With ‘Westworld’ canceled, ‘Peripheral’ smoothly slides in

The Peripheral

As if they got a warning from the future, “Westworld” executive producers Lisa Joy and Jonathan Nolan had already launched their new show – Amazon Prime’s “The Peripheral” – when HBO announced their previous show’s cancellation.

While it’s a shame that “Westworld” is done before its narrative conclusion (but never say never – “canceled” doesn’t mean what it used to), “The Peripheral” should appeal to the same folks. Based on a 2014 novel by cyberpunk legend William Gibson and created for TV by Scott B. Smith (novelist and screenwriter of “A Simple Plan” and “The Ruins”), this is heady futuristic stuff.

It’s warmer than “Westworld,” whose main characters are robots (sympathetic robots, but still). But it’s colder than “The Nevers,” the under-buzzed historical fiction/SF blend that will return to HBO Max in December.


“The Peripheral” (2022)

Fridays, Amazon Prime

(Five episodes have aired so far.)

Creator: Scott B. Smith, based on the novel by William Gibson

Stars: Chloe Grace Moretz, Gary Carr, Jack Reynor


Futures near and far

Through five episodes (new ones drop on Fridays), “The Peripheral” has smoothly balanced character and world-building – in two different points in the future.
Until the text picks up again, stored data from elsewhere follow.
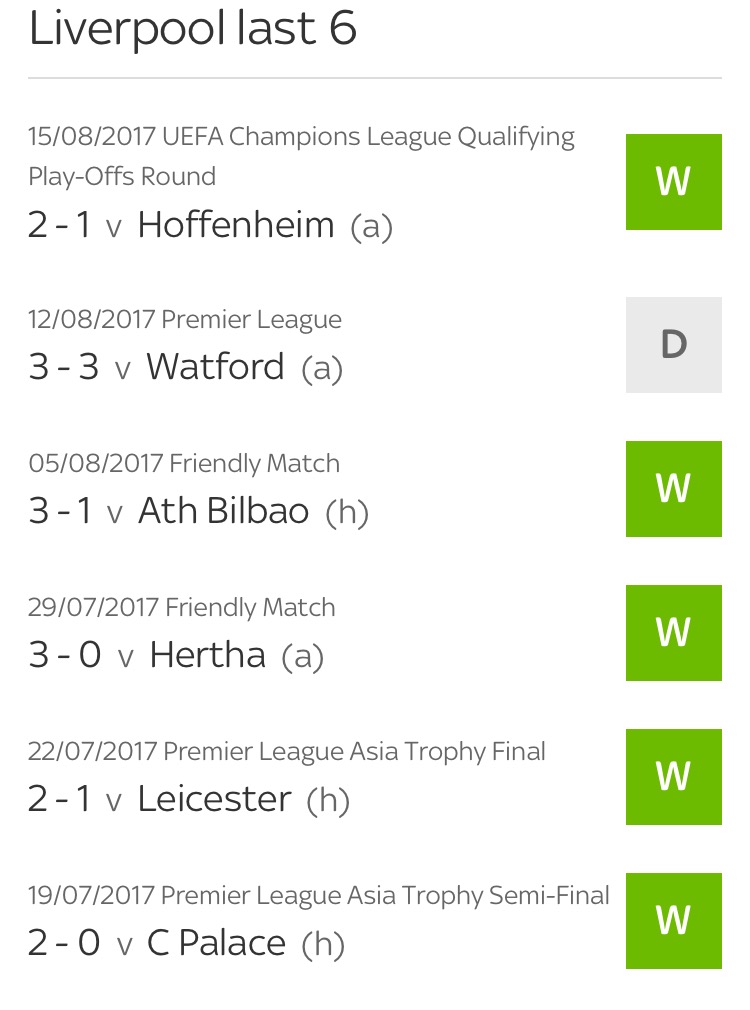Image resolution: width=750 pixels, height=1010 pixels.
Task: Click the Liverpool last 6 heading
Action: click(x=193, y=29)
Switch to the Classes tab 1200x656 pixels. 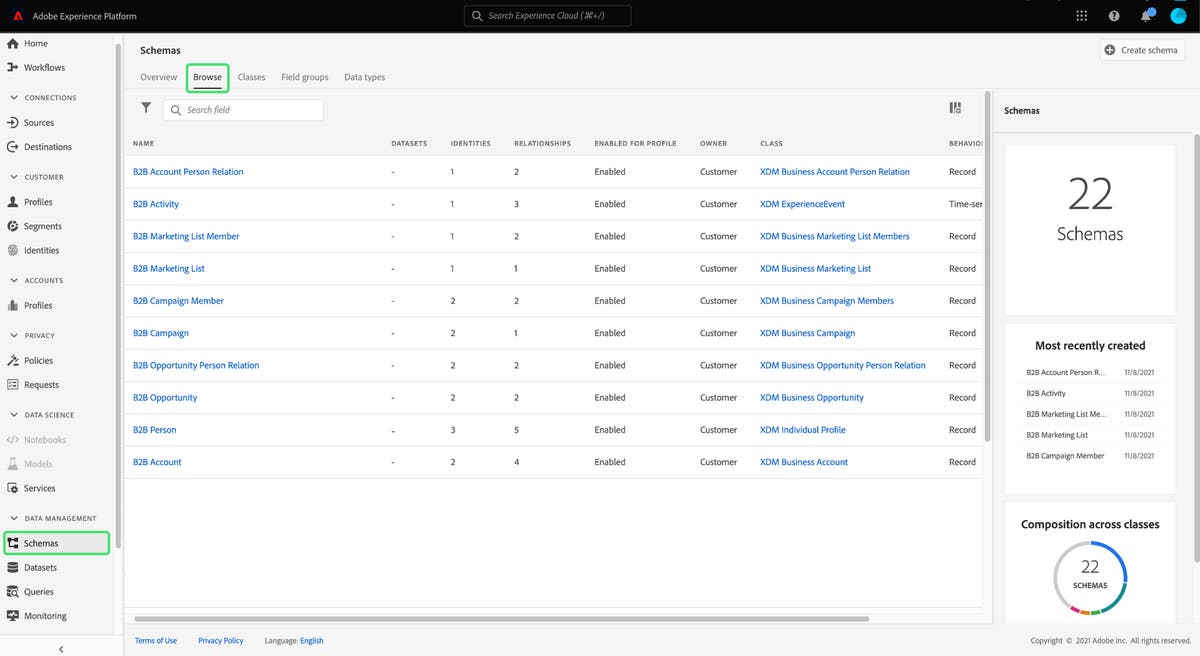251,77
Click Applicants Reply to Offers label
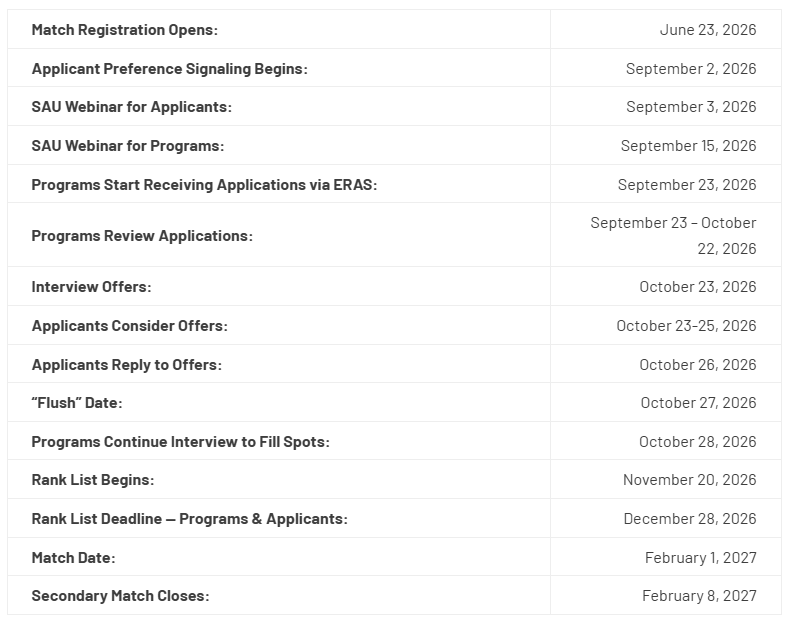 [x=126, y=364]
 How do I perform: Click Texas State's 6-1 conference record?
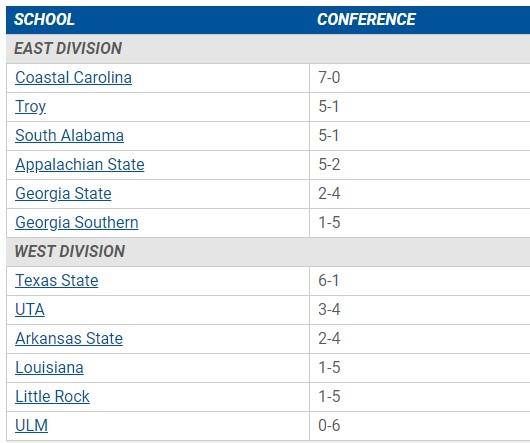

This is where it truly becomes a visionary show – and not just peripherally.

In 2029-32 in the mountain region of North Carolina, adult siblings Flynne (Chloe Grace Moretz, who believe it or not is now 25) and Burton (Jack Reynor) are virtual-reality game testers. It’s a cool job, but not a cushy one.

They are poor; he lives in a trailer on the family property; she takes care of their ailing mother for whom they can barely afford medicine. Still, they can afford drones, which continually monitor their land. “The Peripheral” is on point in imagining a continuation of tech getting better as people get poorer.

In the 2099-2100 future – to which Flynne leaps (to borrow a term from “Quantum Leap”) into a robot body that looks exactly like herself – the population has decreased drastically due to The Jackpot, a quick trio of midcentury calamities (power grid failure, pandemic and social upheavals).

The sparsely populated future is nice for saving money on extras, because – as with “Westworld” – the budget goes toward scouting gorgeous locations and embellishing them with CGI. Future London features skyscrapers that double as monuments of Greek mythology figures. Given that Flynn works in a 3D printing shop back in 2029, I’m guessing this is an upscaling of that technology.

Charming cast

In the first few episodes, we know Flynne and Burton are targeted by the future movers-and-shakers but we don’t know why. That’s not the negative point it might seem, because “The Peripheral” – similar to “The Nevers” – allows us to get to know and like the people.

The cast and their characters boast a delightful array of accents – ranging from the siblings with their Appalachian speech to the singsong Irish lilt of future ally Ash (“Harry Potter’s” Katie Leung). The future’s central heroes are also siblings, via adoption: Gary Carr’s Wilf and Charlotte Riley’s Aelita.

The baddies are sufficiently nasty – drug dealer Corbell (Louis Herthum) in 2029, powerful Cherise (T’Nia Miller) in the future.

Learning about the taken-for-granted technology and rebuilt society of 2100 is part of the show’s charm, but it might sound dry spelled out. Suffice it to say “The Peripheral” achieves verisimilitude regarding the danger Flynne is in both from Cherise and from regularly transferring herself into the Peripheral robot.

It’s similar to “Quantum Leap’s” tenet that if the leaper is killed in his borrowed body, he dies in real life. But it’s more nuanced. When Flynne’s Peripheral is beat up, she’s not equally beat up back in her gaming chair. But she feels effects — psychosomatic injuries in a way, but real ones.

Believable future(s)

I like “The Peripheral” a bit more than “Westworld.” Flynne and Burton are worth rooting for. While the world-building is complex, it’s not abstract and philosophical; it doesn’t try to outsmart the viewer, but nor does it hold our hand.

Flynn is in danger both as a human and as a Peripheral, and plenty of well-staged shootouts and fights test her, Burton and their friends. Plus, there’s time for arguments about life choices and romances (Flynne missed her chance with the local deputy), complete with those mountain accents.

“The Nevers” is more fun and freewheeling, but “The Peripheral” is tiding me over. It does have that air of self-importance that dystopian SF shows can’t quite shake. But to be fair, its vision of the future – while bleak – is an engaging extrapolation of what we might see in our lifetimes.